A fundamental consideration is when in the disease process gene correction must occur in order to have clinical benefit. One concern has been whether correction would need to be accomplished prenatally. Fortunately, clinical experience with CFTR modulators, such as Ivacaftor, has shown that postnatal correction can have dramatic disease-suppressing and disease-correcting effects, particularly if implemented early.35 These observations imply that prenatal strategies are not necessary for considerable clinical benefit to be achieved. However, there are tissues, such as the exocrine pancreas, that are irreversibly damaged before birth, so the idea of pre-natal treatment is likely to be re-visited as the technologies advance.

3.7 How often?

A corollary to “when?” is the frequency that gene repair strategies would need to be implemented. It is difficult to answer that question currently, as it is intimately tied to “where?” If strategies were able to target stem cell populations, a single correction procedure might be sufficient. If not, repetitions will be dependent on cell turnover, the proportion of cells corrected, and the immune response to the correction components.

3.8 Which mutations?

If a single strategy for all mutations is feasible, then the issue of prioritizing mutations is moot. If not, arguably the mutations that could not be influenced by CFTR modulator drugs (stop mutations) would be of high priority. About 10% of CF-causing mutations prevent CFTR from being produced, either by changing an amino acid-encoding codon to a stop signal, or by deletion or insertion of base pairs that shift the reading frame of the gene. There are strategies being explored to alter the fidelity of the ribosome so that it incorporates an amino acid at these premature stop codons, but their efficacy has been low compared to the CFTR modulators.36

However, as the gene editing technologies are still in their infancy, one could also argue that proof of concept trials should be considered to provide evidence that this is a feasible strategy. For these, the targets most likely to succeed would be of highest priority. In this regard, a mutation that could be functionally corrected by non-homologous end joining, which is much more efficient than homology-directed repair, would be desired. One such example is a mutation in intron 22, c.3717+12191C>T, that generates a splice site and causes a non-functional CFTR to be produced. In this case, simply destroying the mutation, rather than trying to make a specific change (the “normal” sequence at that position), would prevent the mutant splicing from occurring and result in production of normal CFTR.

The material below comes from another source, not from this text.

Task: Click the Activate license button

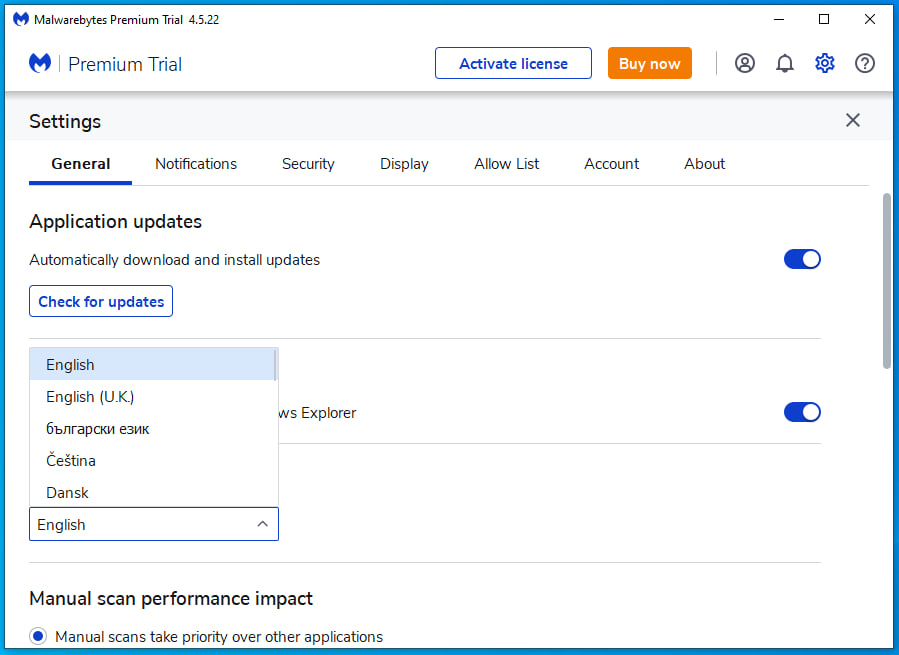Action: pyautogui.click(x=513, y=63)
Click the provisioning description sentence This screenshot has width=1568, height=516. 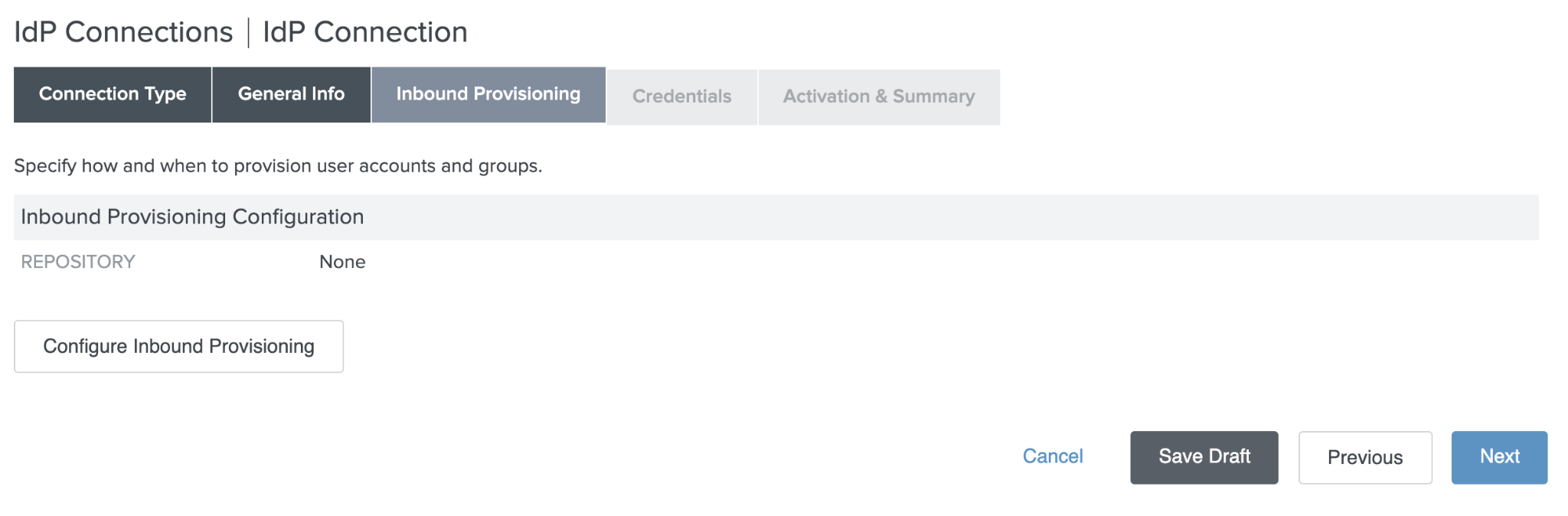point(277,166)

4 WHAT THE FUTURE MAY HOLD

The idea of gene-based therapy for CF has been pursued since the early 1990s6, 37 and its implementation has been unsuccessful in achieving clinical benefit for CF patients. However, these early studies have provided much insight into how one might deliver nucleic acids to target tissues such as the airway epithelium. As delivery methods are elucidated and efficiency of editing increased, the potential to provide therapy for genetic diseases is considerable. However, the technologies are still very new and the caveats are likely not all known yet. The ability to correct CF cells has been established, but current technologies do not provide delivery and targeting to sufficient numbers of cells for physiologic correction in vivo. Ex vivo approaches may be feasible and should be explored as well. Using induced pluripotent stem cells grown in culture combined with selection of successfully modified cells, the cDNA insertion approach has been shown to work for other genetic disorders, such as a form of muscular dystrophy.38

As with all new technologies, there is excitement about the potential, but it must be balanced with caution. There are concerns over carcinogenesis and other deleterious effects, as manipulation of the genome also carries with it the potential to alter unintended sites, or so-called “off target” effects. Strategies to assess such safety concerns are being developed and will be important as trials are proposed. Nonetheless, the potential to treat genetic diseases, such as CF, at their source has never been greater.